The transistor has a gain of >100 or so (again, check the data sheets),
so the current through R2 needs to be 0.1mA, so R2 is around 4.7kΩ. R3
is there so that the transistor turns off fast enough, let's pick 100kΩ,
or whatever other resistor in that range we have in our electronics grab
bag.
This concludes today's improptu "how to control a solid state relay" lesson.
Note, however, that you also need to pay attention to the "power" side
of the solid state relay. At minimum:
* ALWAYS set up your circuitry so that there's good and reliable
separation between the input and output sides. Ideally that means
a physical groove in your circuit board.

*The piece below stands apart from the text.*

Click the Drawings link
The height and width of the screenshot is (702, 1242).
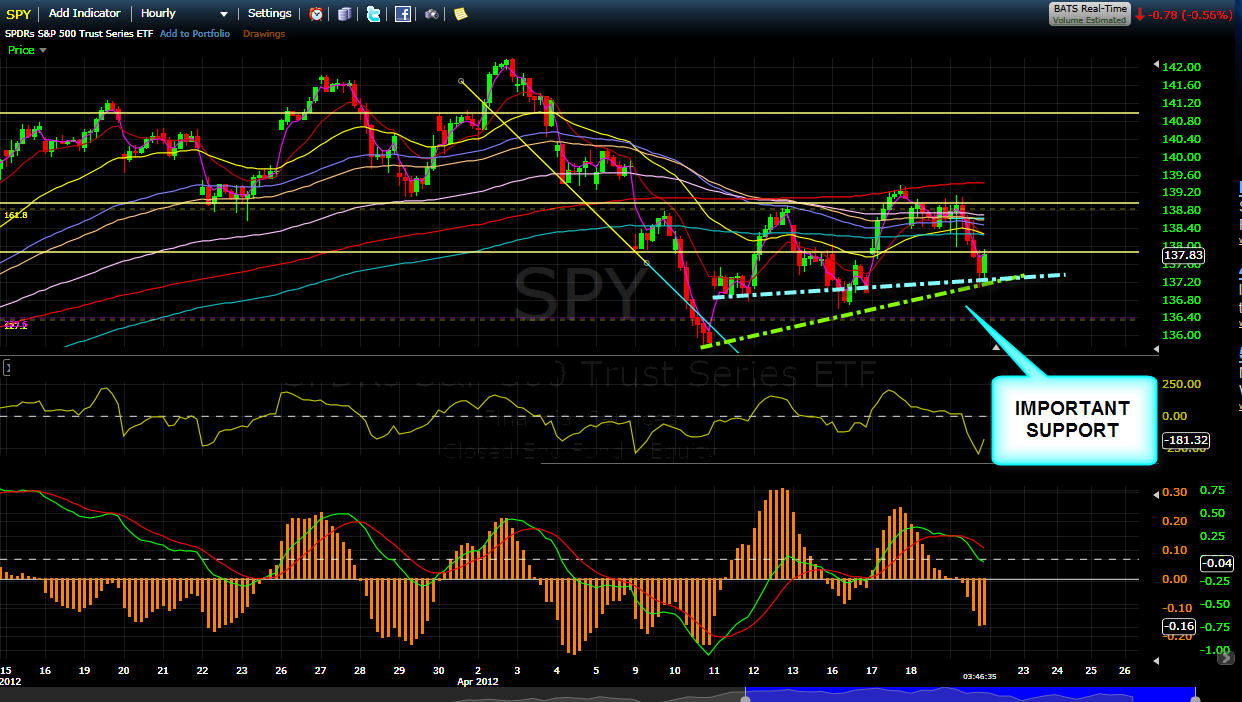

Yes, I'm serious about this.
* ALWAYS make sure that it's impossible to touch the live wires
accidentally. (This should be a no-brainer, but ...)
* Our LH1540 is limited to 150 mA, has an internal resistance of 20Ω,
and a max. power dissipation of 400 mW. Let's play it safe and limit the
thing to 100mA (it'll live longer that way). 100 mA * 20Ω = 2V,
2V * 100mA = 200 mW (so we're safe on that front), and (here's the
important part): (110-2)V * 100 mA = 10W. Thus we may not switch more
than a 10-Watt bulb with that thing (OK, _you_ may not. I live in 220V
country, so I can switch 20W), which means that if we want to illuminate
more than our fingernail, we'd better use an energy-efficient lamp.
Or a more powerful solid state relay.
--
Matthias Urlichs | {M:U} IT Design @ m-u-it.de | [EMAIL PROTECTED]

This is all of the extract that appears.